Look through the entries below and report every line that has "Given".

:: Records shown

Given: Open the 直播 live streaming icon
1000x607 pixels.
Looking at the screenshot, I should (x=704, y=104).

::::
:: Records shown

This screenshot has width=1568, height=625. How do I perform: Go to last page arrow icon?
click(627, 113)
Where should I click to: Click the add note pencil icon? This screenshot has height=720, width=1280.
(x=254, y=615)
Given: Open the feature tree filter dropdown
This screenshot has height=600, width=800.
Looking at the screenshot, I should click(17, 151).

::::

**Solution to this task**
Given: Open the 直播 live streaming icon
Given: Open the feature tree filter dropdown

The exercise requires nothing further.